Written request a:
In the rows below, retype everything from the line containing "You are a computer-use" through the end of the rows, leaving out the pictures.

Reading text:
---*---

I have yet to see a recent C4 price sheet, but as I understand it, for the price of an entry level remote & processor you get at least the possibility of a small automated system with an on-TV graphical interface. I have customers that will like that. Fixed user interface? Meh. Not my cup of tea, BUT... one less thing I have to worry about. I'd prefer to hone my wiring and trim-out skills instead of trying to get the entire job done plus design a UI. Don't get me wrong, on paper I would rather do custom everything for everyone. But, not every job warrants it. Half the customers probably wouldn't know if it was custom or not anyway. I'd rather get more systems in at a lower entry price and build up from there. We don't have Crestron/AMX level customers and we don't do Crestron/AMX level integration, so while it is a goal of mine to get on board with one of the two, it would be pointless right now. I'll take my lumps with a "lesser" system (according to the ridiculous thread over at RC right now) and keep on learning, keep on having satisfied customers, keep on getting paid, keep on enjoying my job.

Wednesday, July 8, 2009

Finally, a pic. And a crappy one at that.

Finally got a "teaser" pic of the rack on this job. WAY uninteresting, but hey, it's all I've got. :)

The second rack finally came in, so I'm putting a bunch of Fios boxes and an APC H15 in there for now. It'll probably end up with some networking gear as well.

Took this pic with my fancy new Palm Treo Pro. 2 megapixel cam, and the emailed pic I received was 23K. Hmm. Gotta figure that one out.

Anyhoo, ignore the white RG6 hanging out by itself. It's the temporary feed going into the H15, then back out the the RF distribution I mounted (above the pic) to one of the shipping plates from the rack.

Thursday, July 2, 2009

And now for something completely different

TOTALLY unrelated. Had a long, but good week. I've got a few Miller Chills in me [which taste like watered down Corona with lime] and have been listening to music at full blast through headphones (minus the "sound check" feature in iTunes that brings the volume down a bit, so I won't be TOTALLY deaf tomorrow) for the past 2 hours.

---*---

Records provided:
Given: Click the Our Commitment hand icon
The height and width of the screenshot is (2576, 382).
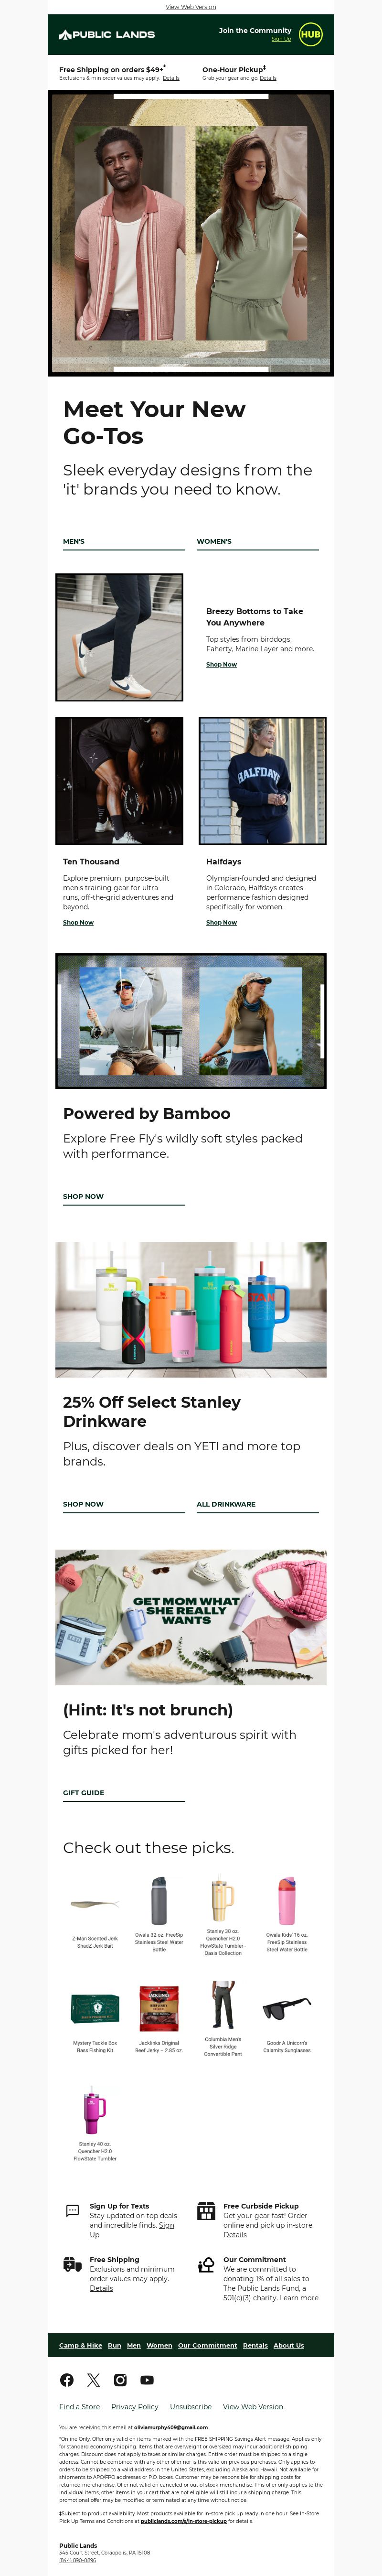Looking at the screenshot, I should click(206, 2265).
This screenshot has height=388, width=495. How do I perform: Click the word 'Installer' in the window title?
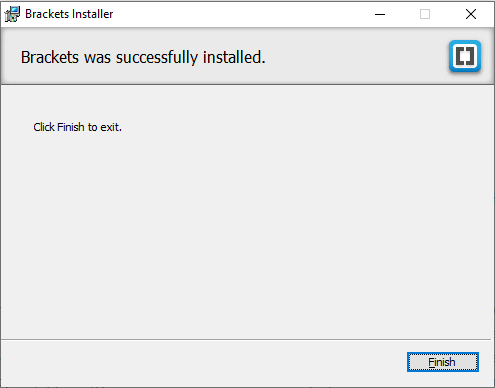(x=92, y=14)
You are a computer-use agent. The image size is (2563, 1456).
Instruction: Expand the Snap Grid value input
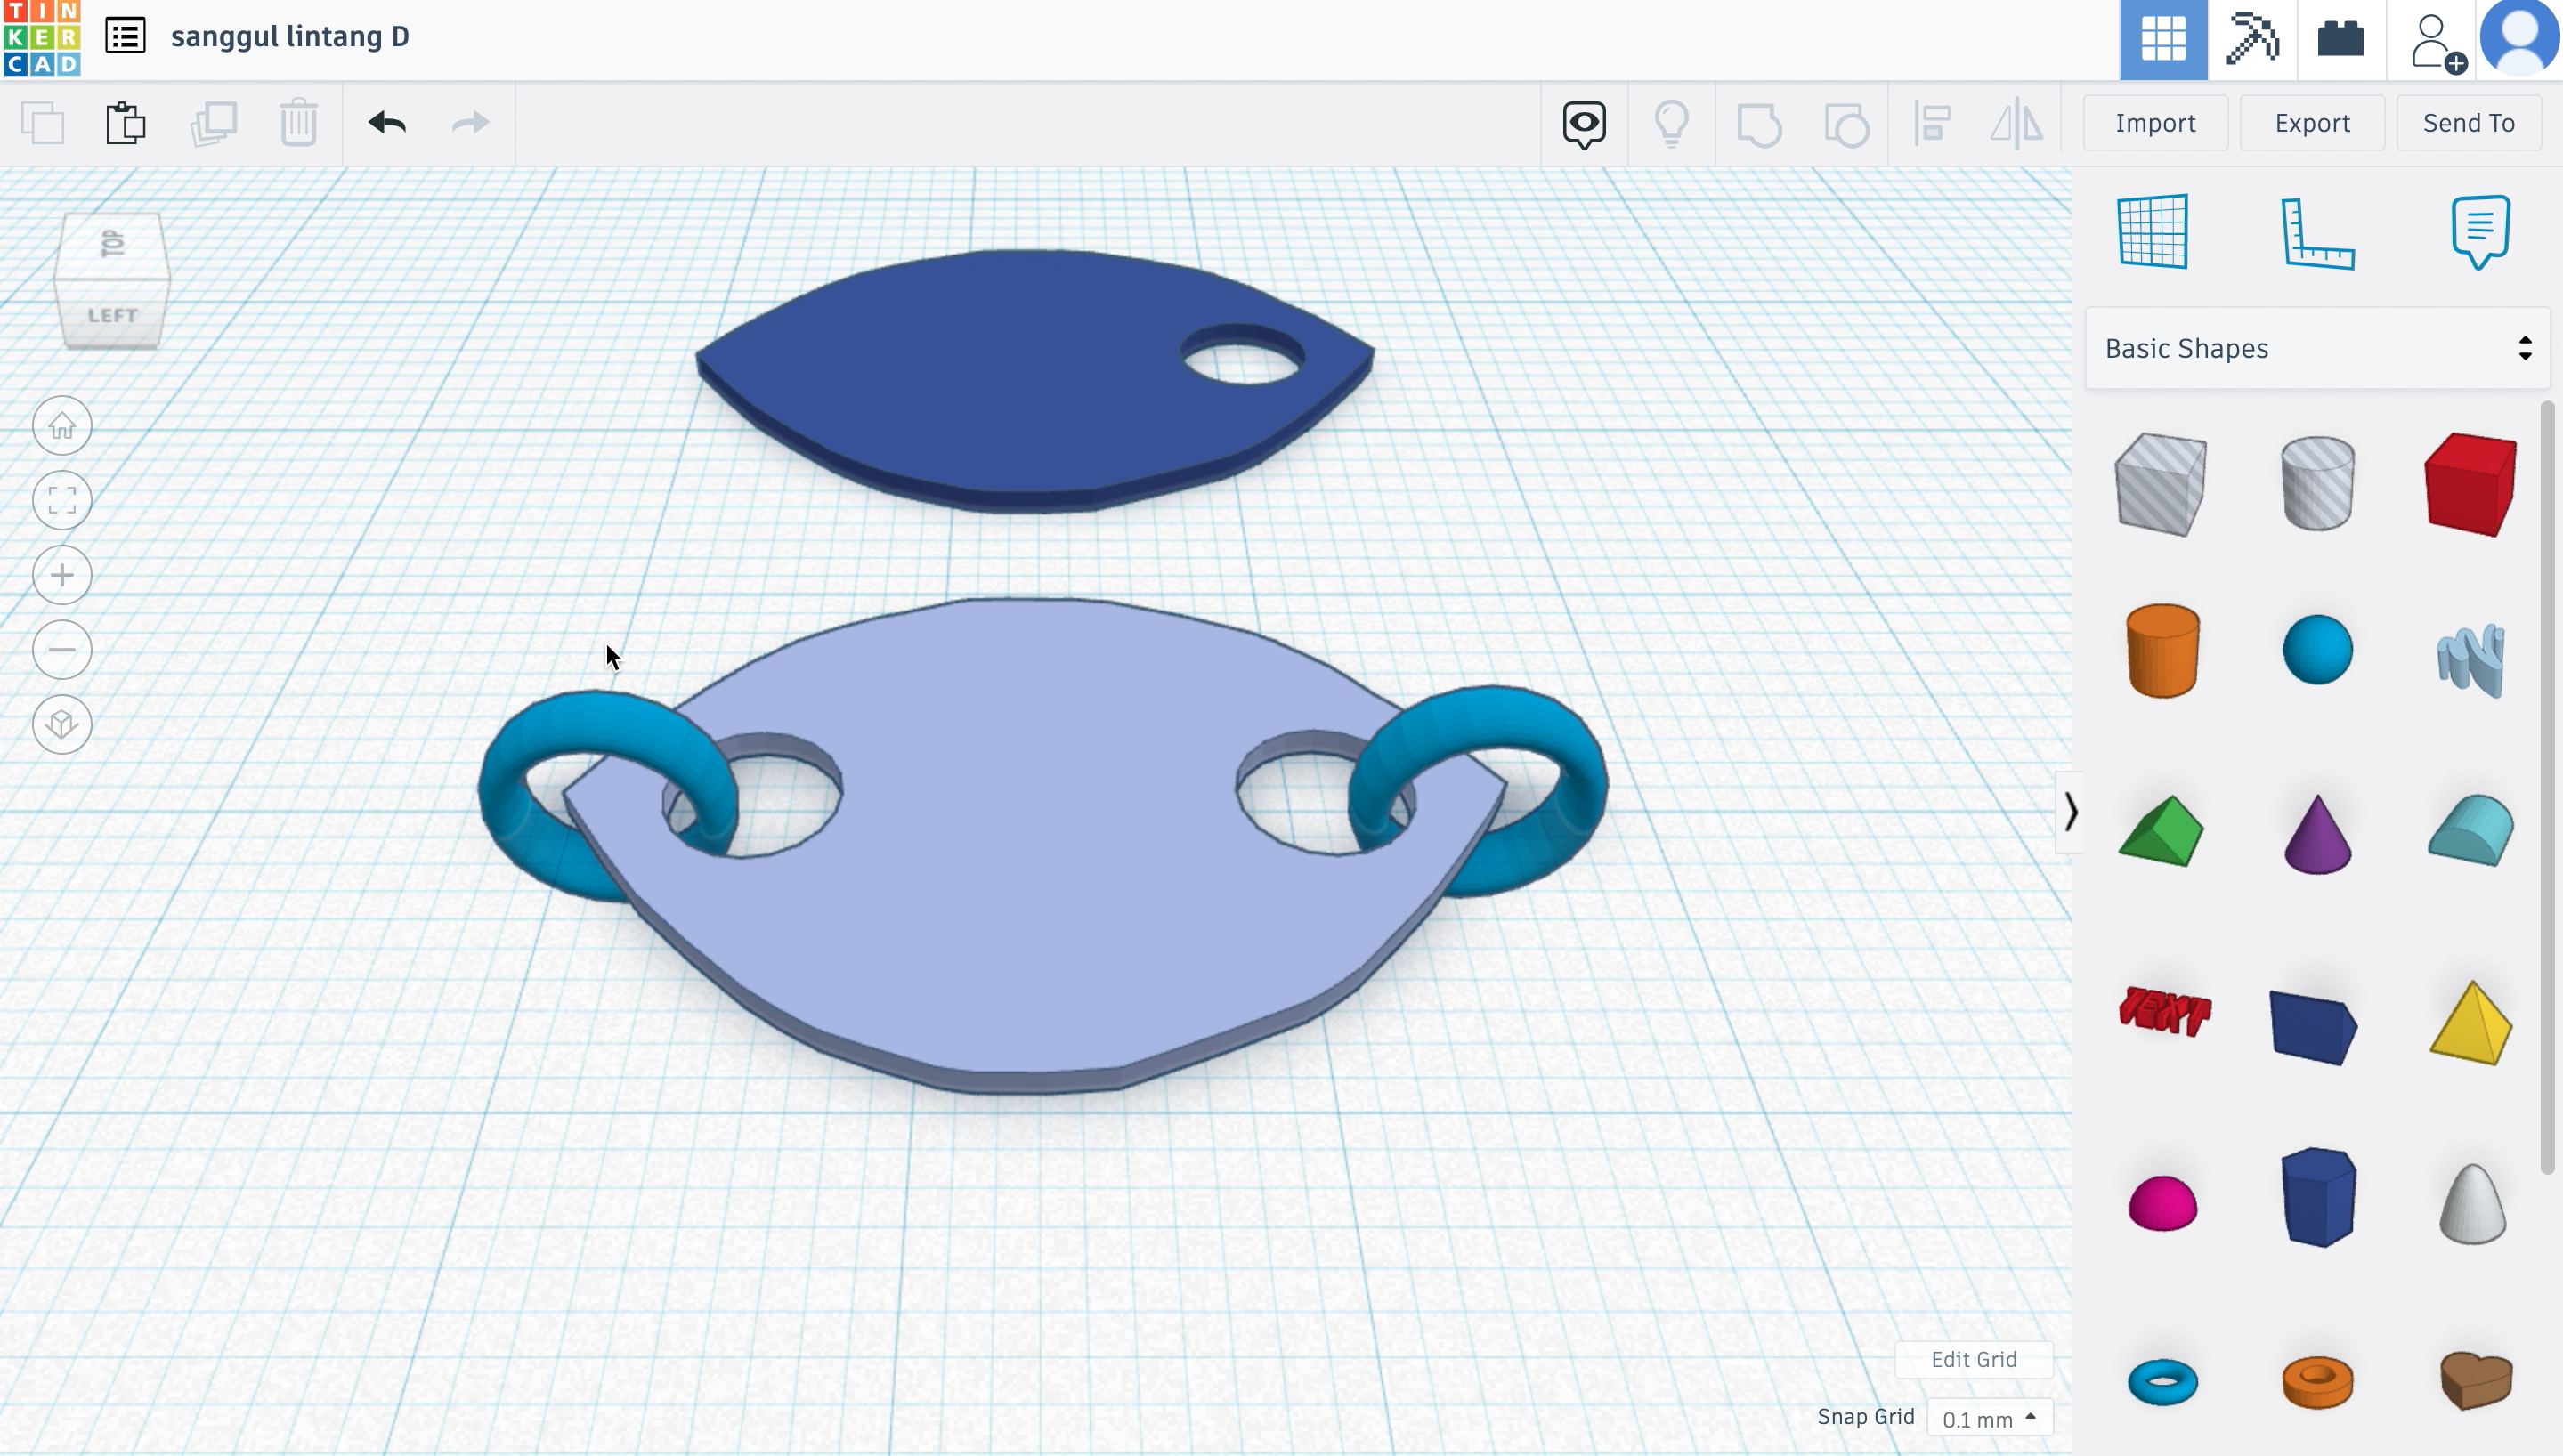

---*---

Written request b:
Extend the installer's blog posts above, picking up right after their last sentence.

Written answer a:
You are a computer-use agent. The image size is (2563, 1456).
Instruction: Expand the Snap Grid value input

Written answer b:
By far my favorite local band. Great guys, different music... I just love it.

I used to hit up 2-3 local shows EVERY week without fail. No kidding. I'd go by myself, I'd stand around by myself all night at shows where nobody was in the crowd, introduce myself the band, whatever. These guys, Compression, I ended up seeing a LOT of and used to help them set up and take down drums at the shows, go see them play in their rented "mansion"'s attic where it was 110 degrees.... the good old days. LOVE IT!

compression "tyranna"

Friday, June 26, 2009

Red tape...

I need a beer. Still don't have ANY OF THE VIDEO DISTRIBUTION PARTS I NEED that we ordered on Monday. Found out 3 days after the fact the the distributor only has 2 of the 15 parts I need (and they are 2 Receive baluns... they're gonna do a lot by themselves...) and another part isn't in their system and will take at least 10 business days just to add it, and THEN they'll ship it from a backorder status. What??

So I call the manufacturer (Audio Authority - my contact so far has been great). They have everything I need sitting right there in their building, they sell for the same price as the distributor. Awesome! Just need to have the higher-ups sign a "dealer agreement" which is just our info, not even credit terms or anything, and they'll ship next day with a credit card payment. OK!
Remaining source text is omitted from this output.